Il est dit dans ce libelle, en termes exprès, que je suis un voleur, un brutal, un enragé, un athée, le petit-fils d’un paysan, etc.

Or je soutiens qu’un homme de lettres, quelque méchant qu’il puisse être, ne peut vomir de pareilles injures : celles de voleur, d’enragé, d’athée, de brutal, sont des termes horribles, mais vagues, qui ne peuvent souiller la plume d’un homme auquel il resterait la moindre pudeur et la moindre étincelle d’esprit.

Il est encore bien peu probable qu’un écrivain reproche à un autre écrivain sa naissance. L’auteur de la Henriade doit peu s’embarrasser quel a été son grand-père[1]. Uniquement occupé de l’étude, je ne cherche point la gloire de la naissance.
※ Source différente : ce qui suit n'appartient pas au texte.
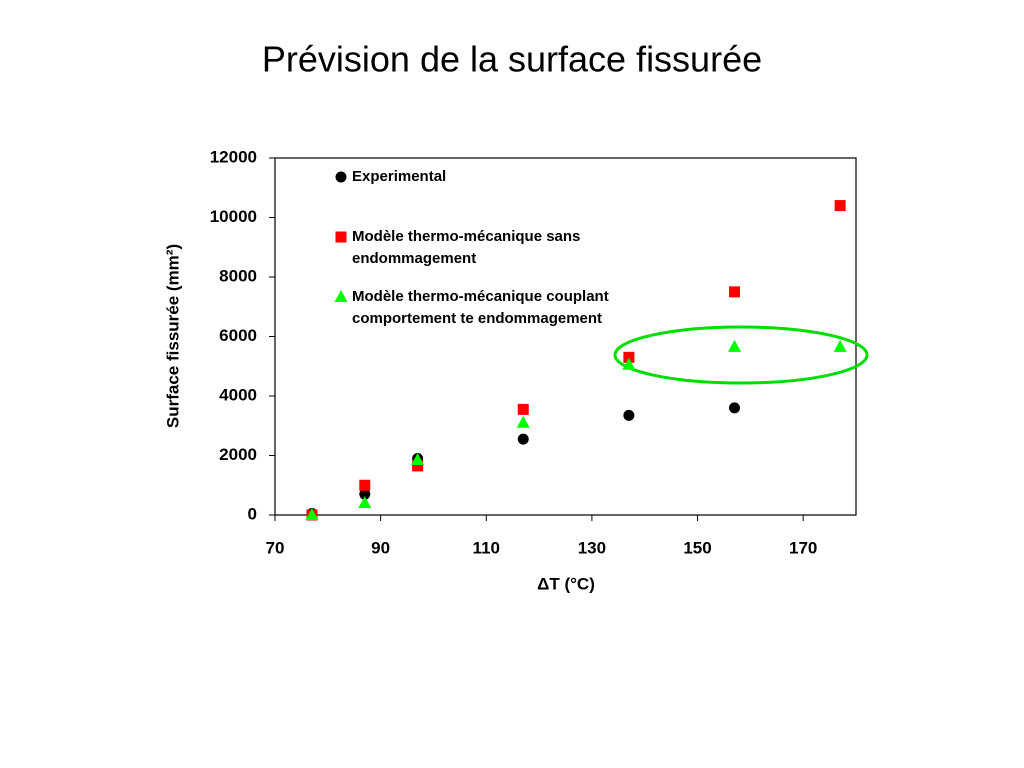  What do you see at coordinates (697, 548) in the screenshot?
I see `x-tick-label: 150` at bounding box center [697, 548].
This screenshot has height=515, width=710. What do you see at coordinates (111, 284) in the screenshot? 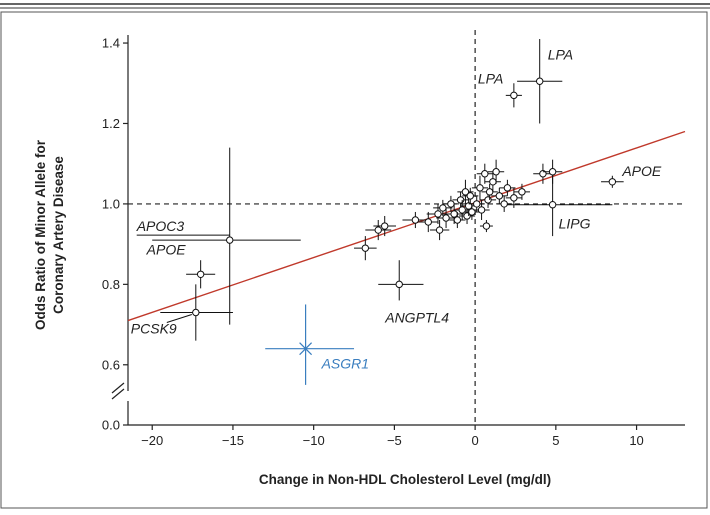
I see `y-tick-label: 0.8` at bounding box center [111, 284].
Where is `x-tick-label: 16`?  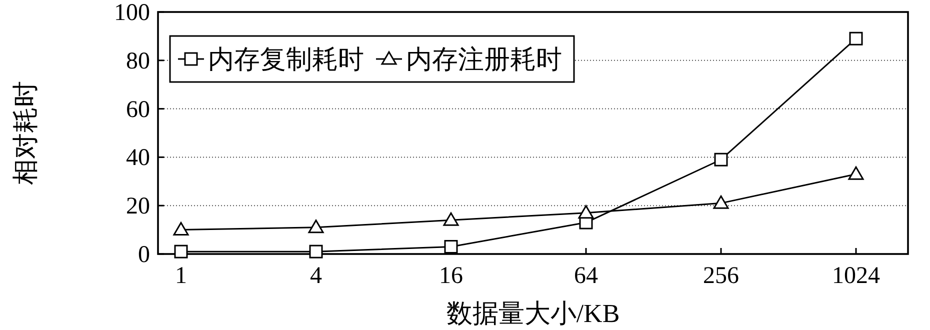 x-tick-label: 16 is located at coordinates (451, 276).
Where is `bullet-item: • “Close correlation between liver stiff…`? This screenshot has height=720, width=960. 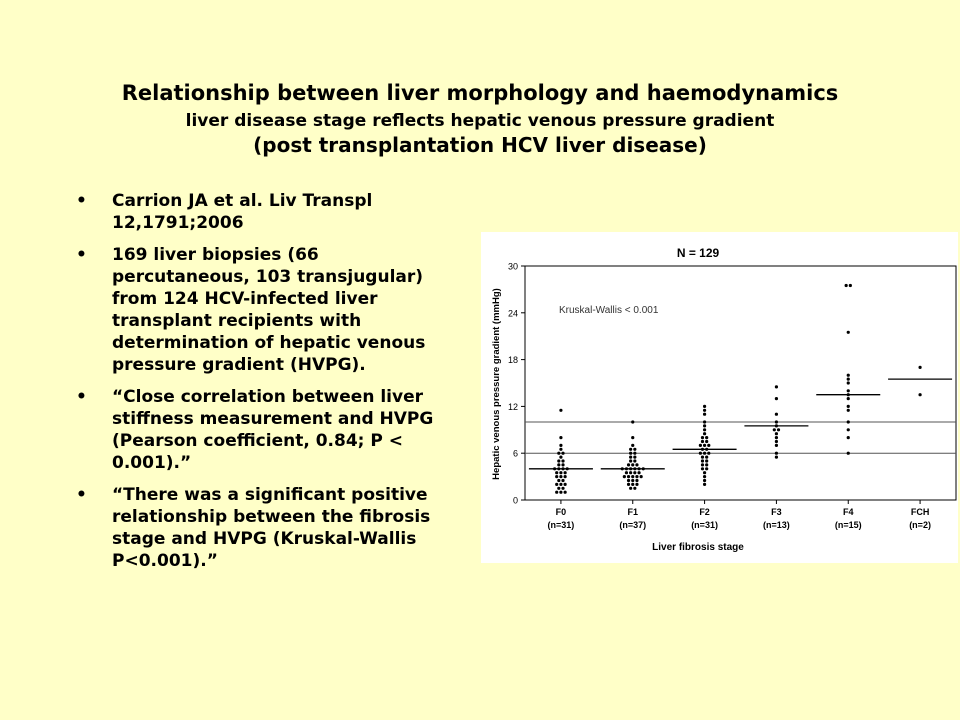 bullet-item: • “Close correlation between liver stiff… is located at coordinates (266, 430).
Content, comme Horace[2], de mes parents, je n’en ai jamais demandé d’autres au ciel ; et je ne réfuterais point ici ce vain mensonge, si je n’avais parmi mes proches parents des magistrats et des officiers généraux qui s’intéresseront peut-être davantage à l’honneur d’une famille outragée. Pour moi, je sens qu’un tel reproche, s’il était vrai, ne pourrait jamais m’affliger. Je me suis consacré à l’étude dès ma jeunesse ; j’ai refusé la charge d’avocat du roi à Paris, que ma famille, qui a exercé longtemps des charges de judicature en province, voulait m’acheter. En un mot, l’étude fait tous mes titres, tous mes honneurs, toute mon ambition.

Voici des preuves encore plus fortes que cet infâme écrit ne peut être de l’homme à qui tout Paris l’impute.

On ose avancer dans ce libelle que ce service signalé qu’avait rendu si publiquement autrefois le sieur de Voltaire au sieur Desfontaines, il ne l’avait rendu que pour obéir à M. le président de Bernières, son patron, qui le nourrissait et le logeait par bonté, et que par conséquent le sieur Desfontaines n’avait aucune obligation au sieur de Voltaire.

Premièrement, comment se pourrait-il faire qu’un homme de bon sens raisonnât ainsi ? Quoi ! il serait permis d’insulter son bienfaiteur, parce qu’il aurait été logé et nourri chez un autre ? est-ce là la logique de l’ingratitude ? En second lieu, l’abbé Desfontaines ne savait-il pas que j’ai longtemps loué chez M. de Bernières un appartement assez connu ? Faut-il lui apprendre que j’ai en main l’acte fait double, du 4 de mai 1723, par lequel je payais 1,800 livres de pension pour moi et pour un de mes amis[3] ? Faudrait-il enfin dire ici que le chef de la justice et plusieurs autres

  1. Ce qui suit est dans le Mémoire, page 34.
  2. Meis contentus, Horace, livre Ier, satire vi, vers 96,
  3. Tout ceci est en d’autres termes dans le Mémoire, page 38.